'Dance is politics'

ig: @alasauvette.visual
We understand access to public space and celebration as an inalienable right of society. But, what kind of party do we expect in the post-COVID world? Is it right to claim an activity, which starting point is agglomeration and appropriation of public space? And even more important, what is the party we want in the immediate future, where environmentalism, hyperconnectivity, and automation of production processes are going to mark the political agenda?

In the mid-70s, The Warehouse opened its doors at 555 West Adams in Chicago, sowing the seeds of what we know nowadays as house music: a fast music style for the dancefloor. Completely integrated into the most commercial pop, it was present on almost every chart in the early and mid-2000s. House music at that time conveyed no political message of any kind.
The beginning of house music, however, had much more severe implications. When The Warehouse opened, they were looking for a different way of understanding the nightclub – rather than a new musical style-, they were trying to find a less white and less heterosexual version of the disco that one could find in the 70s Chicago. Thus, it ended up reaching great popularity as a meeting place for the black and Latin gay community, which, at that time, was not wholly -and continues without being- understood by the white-middle-class. This club was revealed as a space in which people could be with other people of their same gender, without having to 'meet' specifically to have sex.
​​​​​​​The African American community popularized the 'block parties' during the 1970s, using the ghettoization of their neighborhoods to organize festive spaces, given that they were usually marginalized from the white spaces. The same happened with Latin music and Latin communities in North America, first bypassed from the big circuits and then commercialized and popularized globally, serving as a vehicle for racial pride. In the late 1980s, with the arrival of house music in Europe, raves and clandestine parties in abandoned factories -after the mining strikes- and in open rural spaces on the periphery, became popular in northern Britain, in response to the 'stuffy 'nightlife in which a whole generation of young people had no place, but at the same time scandalized the conservative British society in full Thatcherism. At the end of the 60s, the 'Stonewall Riots' represented a turning point for the American LGTBI community, whose starting point was the New York's Stonewall Inn, in the Greenwich Village neighborhood.
Stonewall Riots, 1969.
It goes without saying that there are countless cases of oppressed groups that have been forced to find their spaces in the same way, in the absence of an 'official' leisure model that welcomed them, the self-organized celebrations served as an escape valve, almost always repeating the same pattern through history: first ignored or repressed, then vindicated, and later becoming models to large-scale popular movements. These popular self-made festivities of any kind have been throughout history a legit way for the reaffirmation of the community identities of any size and nature, making the occupation of public space for the celebration an essential tool of visibility and a significant cause of progress and development.

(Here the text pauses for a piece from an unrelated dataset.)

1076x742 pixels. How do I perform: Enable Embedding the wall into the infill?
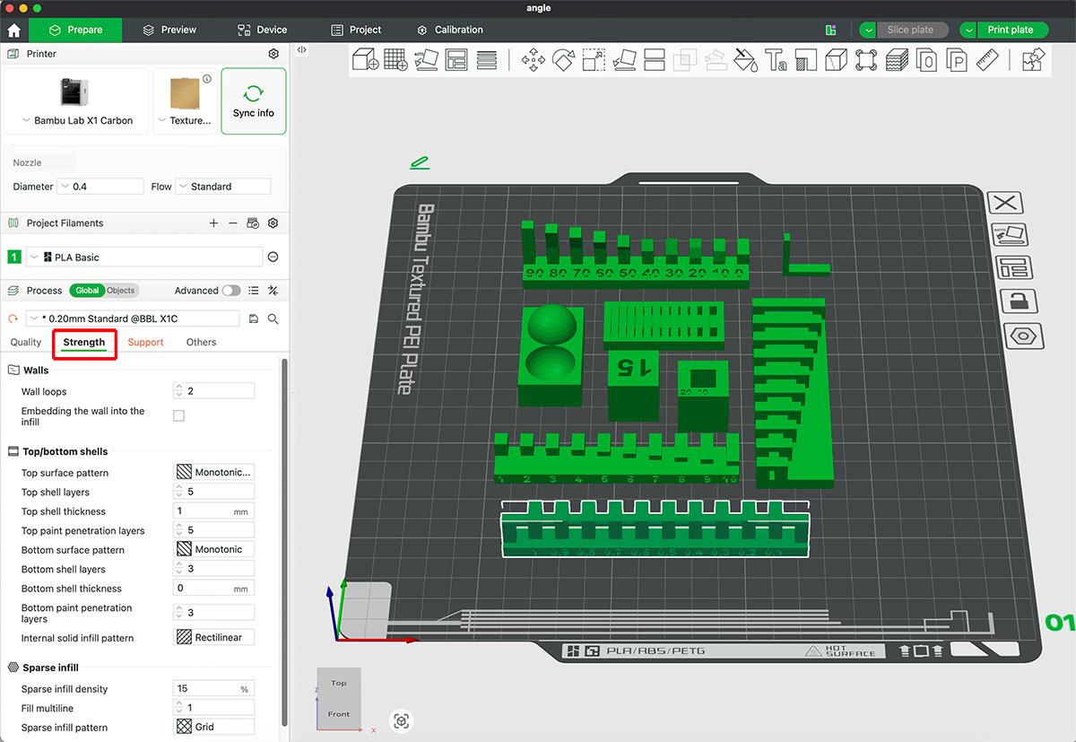pos(178,415)
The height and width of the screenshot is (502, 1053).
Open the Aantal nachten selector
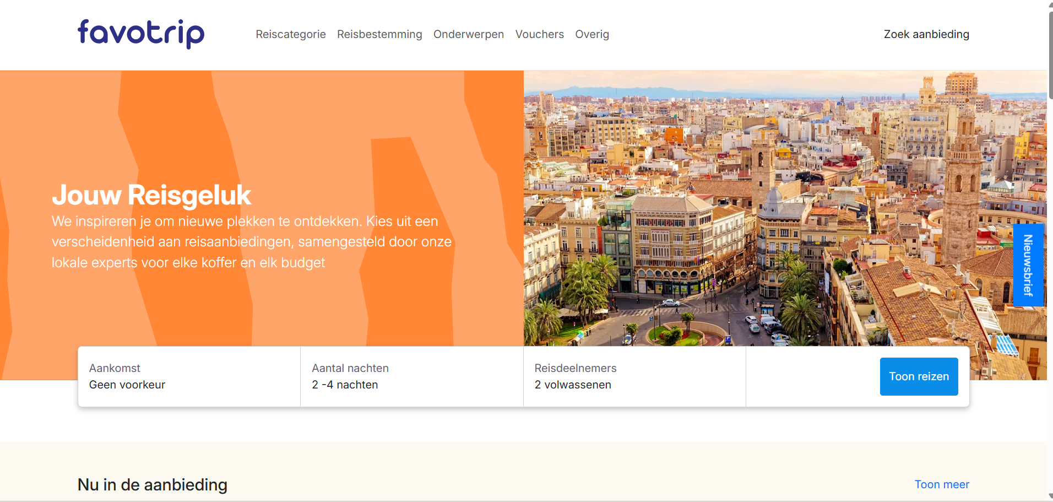411,376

It is not unreasonable to affirm that 'the party,' specially that one discordant with the established leisure model, has always been a powerful tool of protest and claim for rights and public spaces. That is why we must find a way to guarantee a party model compatible with a delicate social and sanitary situation.
All the recommendations from medical authorities go through maintaining the social distancing. That creates a void between us destined to be unused, but why not take advantage of it to fill it with nature? We are being given the opportunity to shape the future, and we cannot imagine one that does not go hand in hand with nature and technology.

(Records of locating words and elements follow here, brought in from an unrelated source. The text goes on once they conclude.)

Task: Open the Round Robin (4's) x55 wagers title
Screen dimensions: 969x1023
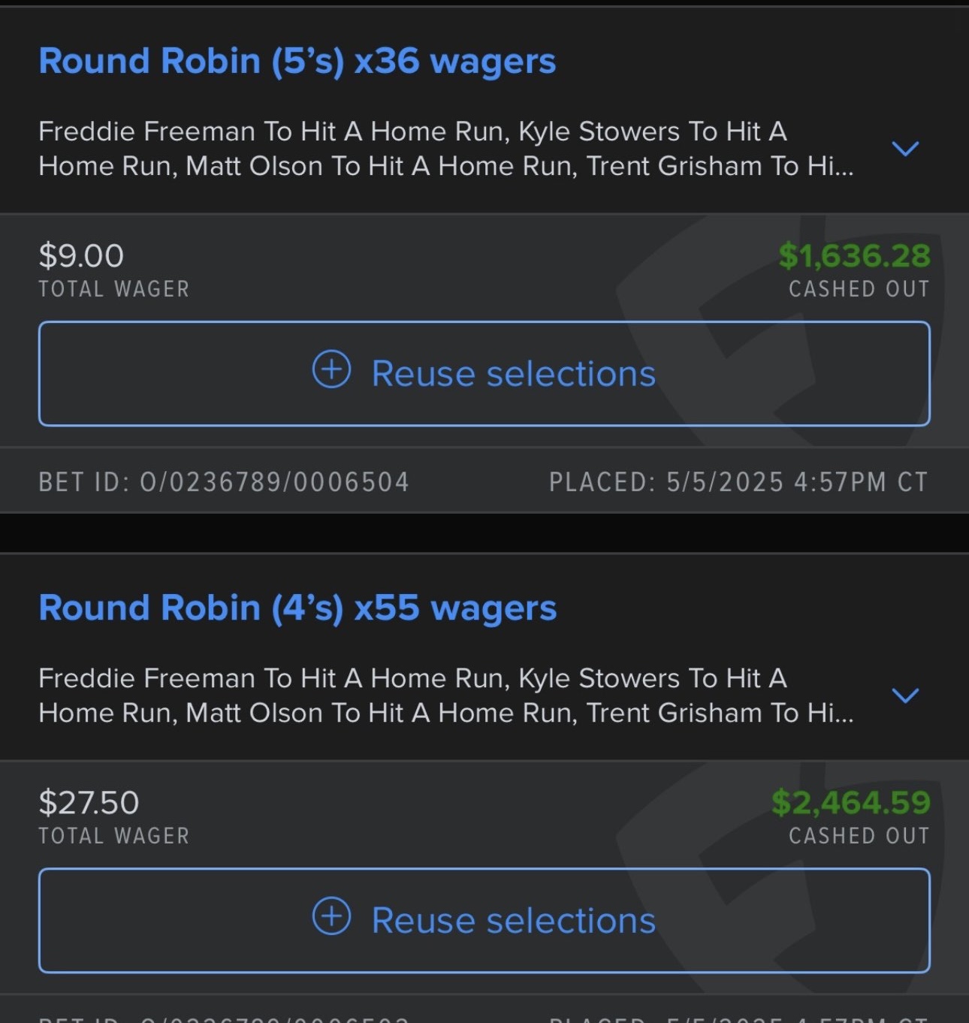Action: pos(297,608)
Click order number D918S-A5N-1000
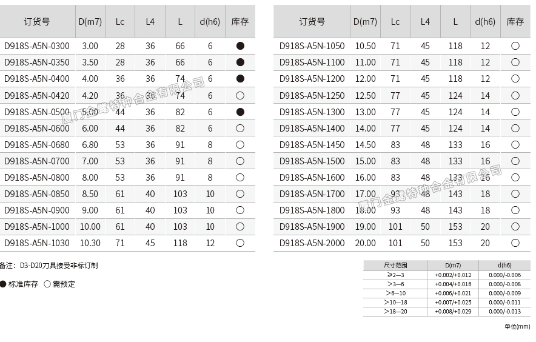This screenshot has height=342, width=536. 36,227
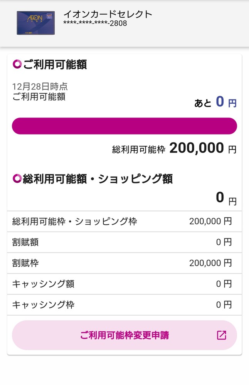This screenshot has height=385, width=249.
Task: Click the 総利用可能枠 200,000 円 total under the bar
Action: (174, 148)
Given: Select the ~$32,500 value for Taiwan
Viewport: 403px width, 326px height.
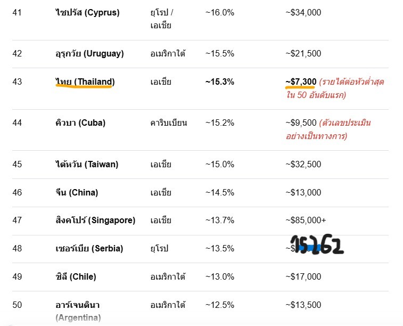Looking at the screenshot, I should tap(303, 164).
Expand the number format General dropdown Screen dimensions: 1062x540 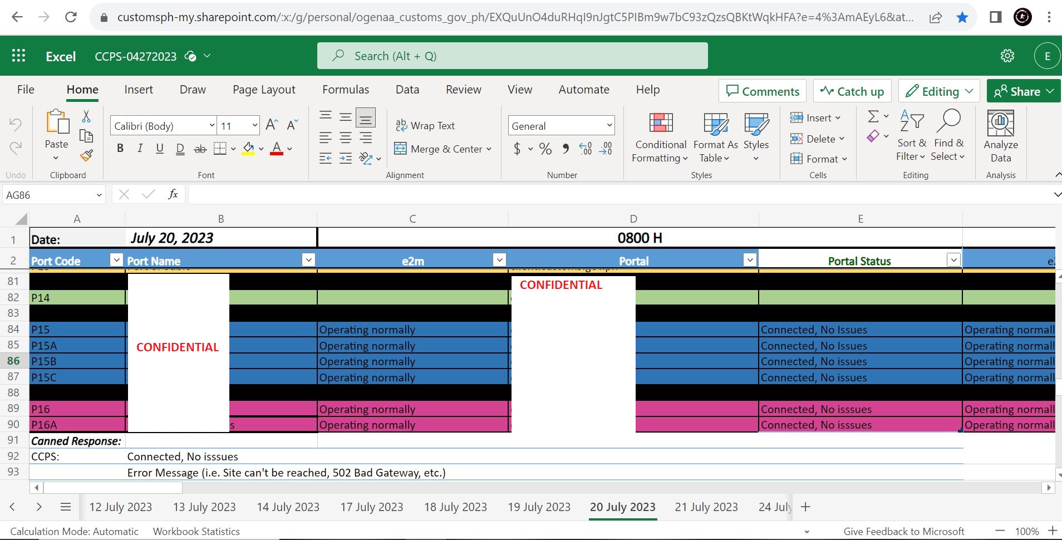[609, 126]
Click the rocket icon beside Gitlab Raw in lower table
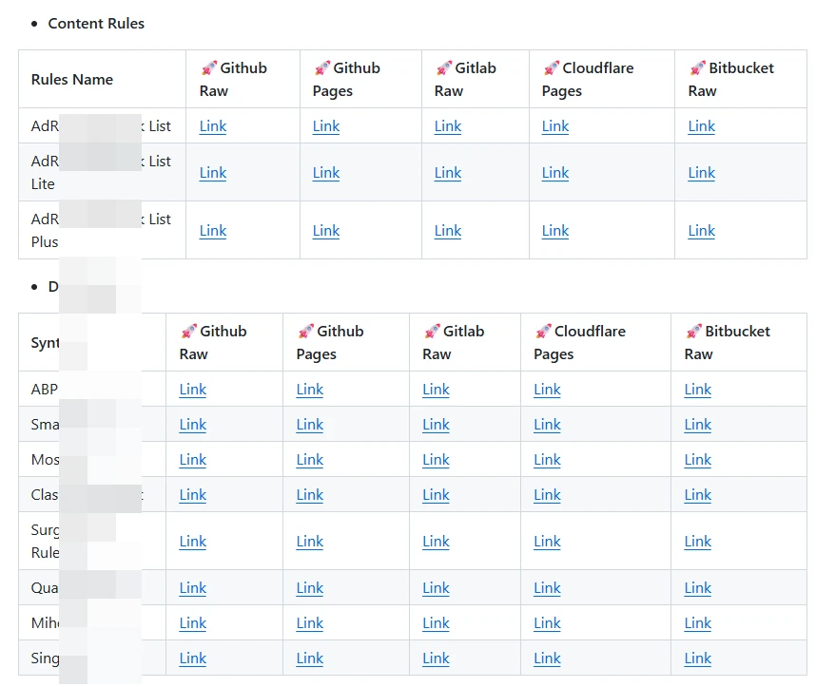The image size is (816, 687). coord(432,332)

Our proposal is based on a system made up of a physical component and a virtual one in continuous feedback. The physical part is a system of pots that move automatically to create various configurations and groupings of vegetation to limit agglomerations and ensure social distancing. The virtual component consists of a central system for analyzing and managing the data collected through sensors, which transmits information in real-time to each pot on where to move in the urban space.
The units that comprise the system are flowerpots: mobile elements that consist of vegetation, wheels, and a micro-computer, which allows their automation and directs their movement, following the central system's orders to which they are connected wirelessly.

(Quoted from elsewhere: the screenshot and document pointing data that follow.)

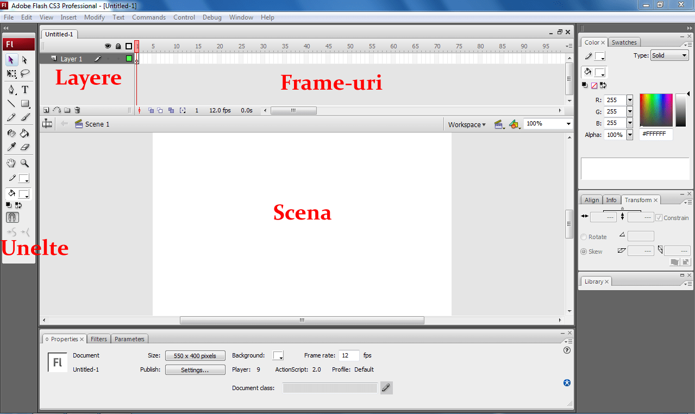Lock all layers with padlock toggle
695x414 pixels.
pyautogui.click(x=118, y=46)
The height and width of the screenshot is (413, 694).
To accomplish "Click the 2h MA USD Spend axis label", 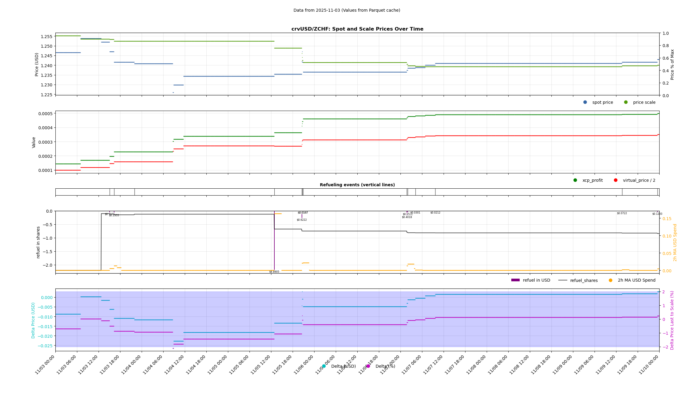I will [x=675, y=242].
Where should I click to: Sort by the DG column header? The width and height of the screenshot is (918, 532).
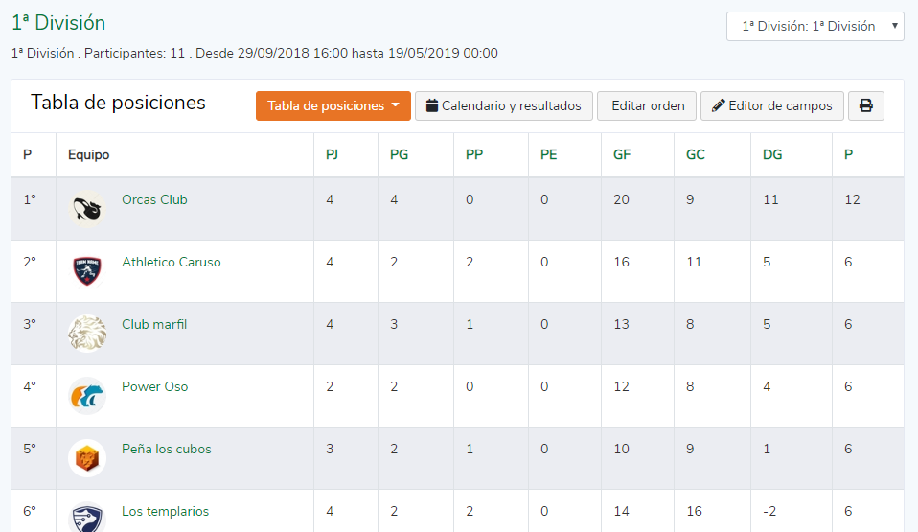772,154
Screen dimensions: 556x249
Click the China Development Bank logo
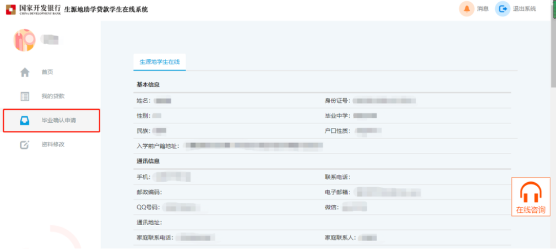(10, 9)
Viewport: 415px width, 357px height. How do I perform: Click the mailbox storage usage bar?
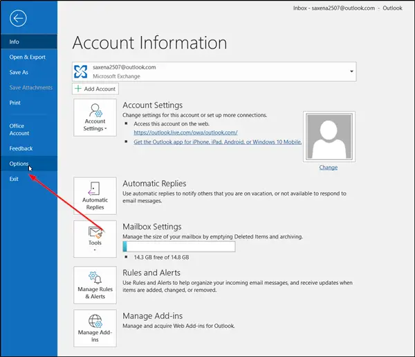(178, 246)
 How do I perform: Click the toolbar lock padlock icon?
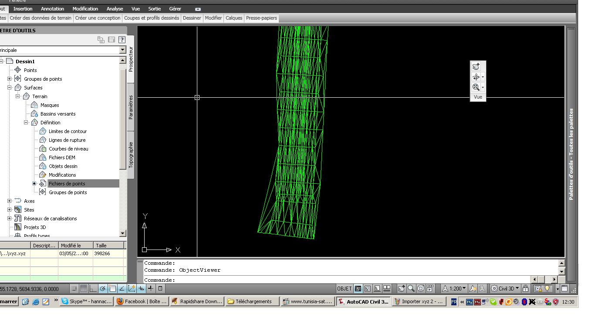525,288
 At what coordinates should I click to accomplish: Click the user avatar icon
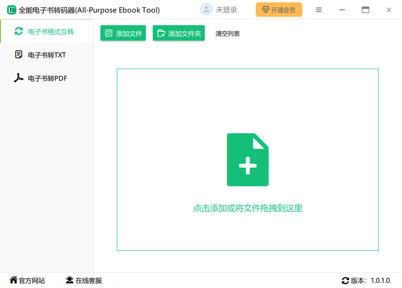pos(206,9)
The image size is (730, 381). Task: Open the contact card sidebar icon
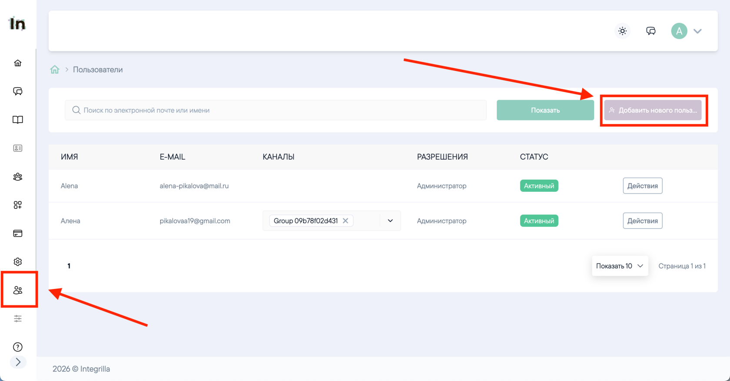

The information generated and collected in each of the public spaces creates an open-knowledge network with continuous feedback, enabling the system to be adapted to any public space and to any budget. Thus, a party could be held even without sufficient funding for its automation; by simply accessing this knowledge network, it would be possible to know where to position the vegetation manually to dance without risk.
It's a block party, and we gettin' started
Everybody got a chair, flyer in the lobby
Gotta the speakers up, fire hydrant on
All the kids is actin' up, we just play along

Chinese Slippers - Princess Nokia, 2017.